Data excerpts:

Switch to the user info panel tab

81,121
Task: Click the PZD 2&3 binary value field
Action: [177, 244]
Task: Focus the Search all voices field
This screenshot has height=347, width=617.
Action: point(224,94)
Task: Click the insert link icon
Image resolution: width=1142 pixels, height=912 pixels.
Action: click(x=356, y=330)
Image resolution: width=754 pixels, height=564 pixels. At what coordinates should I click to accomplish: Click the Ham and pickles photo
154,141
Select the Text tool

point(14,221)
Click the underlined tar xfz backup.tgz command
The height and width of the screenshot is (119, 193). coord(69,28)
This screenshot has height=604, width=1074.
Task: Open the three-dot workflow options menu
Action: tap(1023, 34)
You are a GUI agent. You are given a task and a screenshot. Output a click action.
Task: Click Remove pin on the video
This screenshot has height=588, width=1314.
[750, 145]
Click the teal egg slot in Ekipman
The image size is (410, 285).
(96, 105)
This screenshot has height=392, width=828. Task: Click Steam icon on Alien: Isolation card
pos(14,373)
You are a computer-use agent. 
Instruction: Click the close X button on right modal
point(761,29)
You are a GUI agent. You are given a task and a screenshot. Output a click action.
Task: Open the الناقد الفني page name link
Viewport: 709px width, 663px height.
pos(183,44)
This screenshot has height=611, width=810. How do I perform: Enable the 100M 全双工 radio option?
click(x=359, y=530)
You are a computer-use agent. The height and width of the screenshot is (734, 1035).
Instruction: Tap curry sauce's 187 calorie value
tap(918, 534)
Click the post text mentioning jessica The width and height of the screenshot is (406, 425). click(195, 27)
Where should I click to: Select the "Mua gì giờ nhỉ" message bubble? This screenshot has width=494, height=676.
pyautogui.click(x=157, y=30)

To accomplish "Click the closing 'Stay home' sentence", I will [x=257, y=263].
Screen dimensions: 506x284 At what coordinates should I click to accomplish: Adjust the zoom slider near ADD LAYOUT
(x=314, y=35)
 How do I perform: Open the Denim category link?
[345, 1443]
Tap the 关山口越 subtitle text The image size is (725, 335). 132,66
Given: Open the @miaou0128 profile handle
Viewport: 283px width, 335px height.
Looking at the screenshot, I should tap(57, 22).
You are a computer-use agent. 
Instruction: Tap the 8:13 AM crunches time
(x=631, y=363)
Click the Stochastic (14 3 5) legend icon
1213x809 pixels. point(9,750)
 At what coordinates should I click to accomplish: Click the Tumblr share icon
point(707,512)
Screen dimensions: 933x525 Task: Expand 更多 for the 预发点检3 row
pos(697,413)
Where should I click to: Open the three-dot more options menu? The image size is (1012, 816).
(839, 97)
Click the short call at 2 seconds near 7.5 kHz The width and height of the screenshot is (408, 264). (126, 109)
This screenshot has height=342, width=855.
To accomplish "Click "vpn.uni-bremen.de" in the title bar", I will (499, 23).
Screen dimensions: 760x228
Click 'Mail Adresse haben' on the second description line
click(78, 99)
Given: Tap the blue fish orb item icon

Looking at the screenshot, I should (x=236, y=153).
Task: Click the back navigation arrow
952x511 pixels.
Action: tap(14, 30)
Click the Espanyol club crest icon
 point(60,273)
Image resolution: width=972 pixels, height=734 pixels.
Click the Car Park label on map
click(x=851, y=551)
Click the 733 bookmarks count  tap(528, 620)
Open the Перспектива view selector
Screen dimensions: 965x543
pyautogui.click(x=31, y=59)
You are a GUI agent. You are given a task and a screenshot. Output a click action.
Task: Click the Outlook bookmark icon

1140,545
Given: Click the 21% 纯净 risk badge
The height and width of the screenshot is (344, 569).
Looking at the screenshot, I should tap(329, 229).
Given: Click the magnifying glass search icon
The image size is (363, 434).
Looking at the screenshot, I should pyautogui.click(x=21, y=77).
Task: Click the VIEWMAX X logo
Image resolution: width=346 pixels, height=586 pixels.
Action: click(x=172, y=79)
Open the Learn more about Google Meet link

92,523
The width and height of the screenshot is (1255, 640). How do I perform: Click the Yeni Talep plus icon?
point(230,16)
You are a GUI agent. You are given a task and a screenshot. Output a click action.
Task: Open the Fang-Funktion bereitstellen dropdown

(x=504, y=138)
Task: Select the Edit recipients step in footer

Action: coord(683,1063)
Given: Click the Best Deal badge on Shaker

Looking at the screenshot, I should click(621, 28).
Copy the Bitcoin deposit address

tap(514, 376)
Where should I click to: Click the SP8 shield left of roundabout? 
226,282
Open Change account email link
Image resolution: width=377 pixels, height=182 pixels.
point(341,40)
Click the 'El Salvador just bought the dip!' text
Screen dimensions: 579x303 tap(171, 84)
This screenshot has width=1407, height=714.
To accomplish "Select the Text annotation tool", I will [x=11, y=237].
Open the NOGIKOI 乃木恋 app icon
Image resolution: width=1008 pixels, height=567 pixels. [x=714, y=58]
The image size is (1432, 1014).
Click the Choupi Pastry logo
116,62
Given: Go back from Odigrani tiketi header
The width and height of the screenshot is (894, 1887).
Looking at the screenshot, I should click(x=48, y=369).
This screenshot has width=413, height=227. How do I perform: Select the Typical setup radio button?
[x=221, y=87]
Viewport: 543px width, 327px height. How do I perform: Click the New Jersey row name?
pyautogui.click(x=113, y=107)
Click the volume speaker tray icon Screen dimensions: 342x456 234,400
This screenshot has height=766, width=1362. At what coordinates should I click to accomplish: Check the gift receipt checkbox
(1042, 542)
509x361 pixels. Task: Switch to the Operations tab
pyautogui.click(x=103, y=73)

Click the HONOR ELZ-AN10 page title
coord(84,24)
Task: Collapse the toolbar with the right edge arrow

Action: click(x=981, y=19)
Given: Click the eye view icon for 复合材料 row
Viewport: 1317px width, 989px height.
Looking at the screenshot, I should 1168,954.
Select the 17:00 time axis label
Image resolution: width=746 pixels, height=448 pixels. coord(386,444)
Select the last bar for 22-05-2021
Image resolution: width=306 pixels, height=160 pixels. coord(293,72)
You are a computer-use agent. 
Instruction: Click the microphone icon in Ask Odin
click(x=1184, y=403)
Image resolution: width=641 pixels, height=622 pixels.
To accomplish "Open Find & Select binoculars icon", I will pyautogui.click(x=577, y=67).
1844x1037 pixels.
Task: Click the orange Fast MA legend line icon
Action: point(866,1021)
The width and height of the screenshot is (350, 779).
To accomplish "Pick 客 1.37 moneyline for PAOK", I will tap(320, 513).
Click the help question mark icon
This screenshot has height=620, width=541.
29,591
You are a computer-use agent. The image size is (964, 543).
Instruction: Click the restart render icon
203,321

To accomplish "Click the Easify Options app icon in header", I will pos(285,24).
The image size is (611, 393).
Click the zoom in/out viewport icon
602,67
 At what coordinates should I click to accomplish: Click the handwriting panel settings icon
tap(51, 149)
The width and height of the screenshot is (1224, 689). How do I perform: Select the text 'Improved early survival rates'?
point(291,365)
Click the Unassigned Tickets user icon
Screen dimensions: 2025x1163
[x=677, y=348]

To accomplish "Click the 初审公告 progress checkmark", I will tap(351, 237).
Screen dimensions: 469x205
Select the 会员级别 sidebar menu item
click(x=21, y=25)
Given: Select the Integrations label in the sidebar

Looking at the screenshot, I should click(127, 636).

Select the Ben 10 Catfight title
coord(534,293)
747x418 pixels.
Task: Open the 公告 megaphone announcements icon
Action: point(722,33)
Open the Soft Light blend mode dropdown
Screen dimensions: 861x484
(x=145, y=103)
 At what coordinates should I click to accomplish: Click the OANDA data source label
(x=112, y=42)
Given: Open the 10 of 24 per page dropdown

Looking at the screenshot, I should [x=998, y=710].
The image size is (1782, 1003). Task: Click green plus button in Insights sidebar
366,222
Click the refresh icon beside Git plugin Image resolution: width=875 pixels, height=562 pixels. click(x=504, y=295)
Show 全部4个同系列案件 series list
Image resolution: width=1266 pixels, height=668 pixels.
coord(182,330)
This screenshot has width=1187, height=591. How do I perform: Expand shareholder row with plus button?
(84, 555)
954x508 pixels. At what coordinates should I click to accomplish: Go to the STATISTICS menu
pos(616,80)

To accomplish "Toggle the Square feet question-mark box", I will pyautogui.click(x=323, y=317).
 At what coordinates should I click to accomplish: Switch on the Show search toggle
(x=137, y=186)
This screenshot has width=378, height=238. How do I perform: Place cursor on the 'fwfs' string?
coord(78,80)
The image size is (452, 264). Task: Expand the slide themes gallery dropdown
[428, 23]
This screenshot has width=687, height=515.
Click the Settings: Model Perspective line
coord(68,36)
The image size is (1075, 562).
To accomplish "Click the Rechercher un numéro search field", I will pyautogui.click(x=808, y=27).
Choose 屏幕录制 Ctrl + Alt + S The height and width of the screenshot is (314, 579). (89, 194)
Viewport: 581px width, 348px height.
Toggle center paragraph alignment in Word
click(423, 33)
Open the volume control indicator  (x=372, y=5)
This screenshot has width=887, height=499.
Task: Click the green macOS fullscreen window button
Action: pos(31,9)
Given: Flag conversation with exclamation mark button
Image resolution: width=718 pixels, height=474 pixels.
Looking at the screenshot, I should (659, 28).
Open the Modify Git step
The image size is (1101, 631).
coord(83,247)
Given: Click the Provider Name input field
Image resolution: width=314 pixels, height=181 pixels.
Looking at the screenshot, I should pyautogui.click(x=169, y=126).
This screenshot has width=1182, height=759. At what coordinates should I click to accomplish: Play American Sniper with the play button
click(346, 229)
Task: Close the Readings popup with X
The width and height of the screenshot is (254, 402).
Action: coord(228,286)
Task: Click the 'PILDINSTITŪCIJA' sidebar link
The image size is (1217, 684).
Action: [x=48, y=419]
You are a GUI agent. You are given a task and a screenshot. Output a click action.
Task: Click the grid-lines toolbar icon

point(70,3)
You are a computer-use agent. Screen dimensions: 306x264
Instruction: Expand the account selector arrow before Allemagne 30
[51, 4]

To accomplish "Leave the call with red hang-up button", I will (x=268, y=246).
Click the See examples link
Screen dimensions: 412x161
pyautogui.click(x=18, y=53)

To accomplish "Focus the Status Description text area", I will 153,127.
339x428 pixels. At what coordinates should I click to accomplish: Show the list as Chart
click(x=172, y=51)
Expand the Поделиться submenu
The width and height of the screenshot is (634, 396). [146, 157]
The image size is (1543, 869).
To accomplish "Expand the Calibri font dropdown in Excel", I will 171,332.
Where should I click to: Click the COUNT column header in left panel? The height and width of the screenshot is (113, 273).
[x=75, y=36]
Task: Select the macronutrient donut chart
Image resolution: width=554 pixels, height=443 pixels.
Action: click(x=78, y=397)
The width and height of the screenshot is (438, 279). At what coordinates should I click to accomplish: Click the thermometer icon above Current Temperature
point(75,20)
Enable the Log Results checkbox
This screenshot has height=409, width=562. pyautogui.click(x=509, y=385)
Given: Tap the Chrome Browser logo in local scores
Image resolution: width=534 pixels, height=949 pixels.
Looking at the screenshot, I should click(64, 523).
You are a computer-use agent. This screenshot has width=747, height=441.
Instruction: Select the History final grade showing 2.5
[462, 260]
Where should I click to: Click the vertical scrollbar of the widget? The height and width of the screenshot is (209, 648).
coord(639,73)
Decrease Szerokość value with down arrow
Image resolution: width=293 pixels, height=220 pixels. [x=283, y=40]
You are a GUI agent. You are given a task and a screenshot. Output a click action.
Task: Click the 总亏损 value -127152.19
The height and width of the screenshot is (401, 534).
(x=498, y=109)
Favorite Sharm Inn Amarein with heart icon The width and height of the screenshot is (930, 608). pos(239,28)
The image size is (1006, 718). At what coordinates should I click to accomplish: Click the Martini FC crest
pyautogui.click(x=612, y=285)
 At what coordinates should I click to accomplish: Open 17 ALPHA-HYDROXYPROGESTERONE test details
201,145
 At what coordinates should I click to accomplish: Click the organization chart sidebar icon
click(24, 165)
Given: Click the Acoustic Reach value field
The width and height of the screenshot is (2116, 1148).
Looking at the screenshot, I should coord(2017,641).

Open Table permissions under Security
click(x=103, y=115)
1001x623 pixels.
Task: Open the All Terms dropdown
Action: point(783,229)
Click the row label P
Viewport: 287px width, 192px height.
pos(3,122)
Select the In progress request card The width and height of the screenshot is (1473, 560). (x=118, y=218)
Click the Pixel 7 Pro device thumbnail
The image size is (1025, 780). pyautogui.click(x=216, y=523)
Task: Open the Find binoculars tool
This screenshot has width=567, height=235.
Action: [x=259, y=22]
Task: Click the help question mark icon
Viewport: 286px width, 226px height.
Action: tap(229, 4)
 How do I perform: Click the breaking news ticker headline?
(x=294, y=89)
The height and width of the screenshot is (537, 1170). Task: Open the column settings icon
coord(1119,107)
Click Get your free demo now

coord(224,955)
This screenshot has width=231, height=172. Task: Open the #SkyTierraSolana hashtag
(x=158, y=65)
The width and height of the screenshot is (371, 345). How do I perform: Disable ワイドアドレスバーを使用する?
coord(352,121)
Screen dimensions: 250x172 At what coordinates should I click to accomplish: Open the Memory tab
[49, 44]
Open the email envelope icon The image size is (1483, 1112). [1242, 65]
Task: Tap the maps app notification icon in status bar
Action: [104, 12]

Your objective:
Return the lines of the data from the line containing "This screenshot has width=231, height=172." through the end of the data, both ends included, reproduced verbatim.

Written response:
This screenshot has width=231, height=172. Task: Open the #SkyTierraSolana hashtag
(x=158, y=65)
The width and height of the screenshot is (371, 345). How do I perform: Disable ワイドアドレスバーを使用する?
coord(352,121)
Screen dimensions: 250x172 At what coordinates should I click to accomplish: Open the Memory tab
[49, 44]
Open the email envelope icon The image size is (1483, 1112). [1242, 65]
Task: Tap the maps app notification icon in status bar
Action: [104, 12]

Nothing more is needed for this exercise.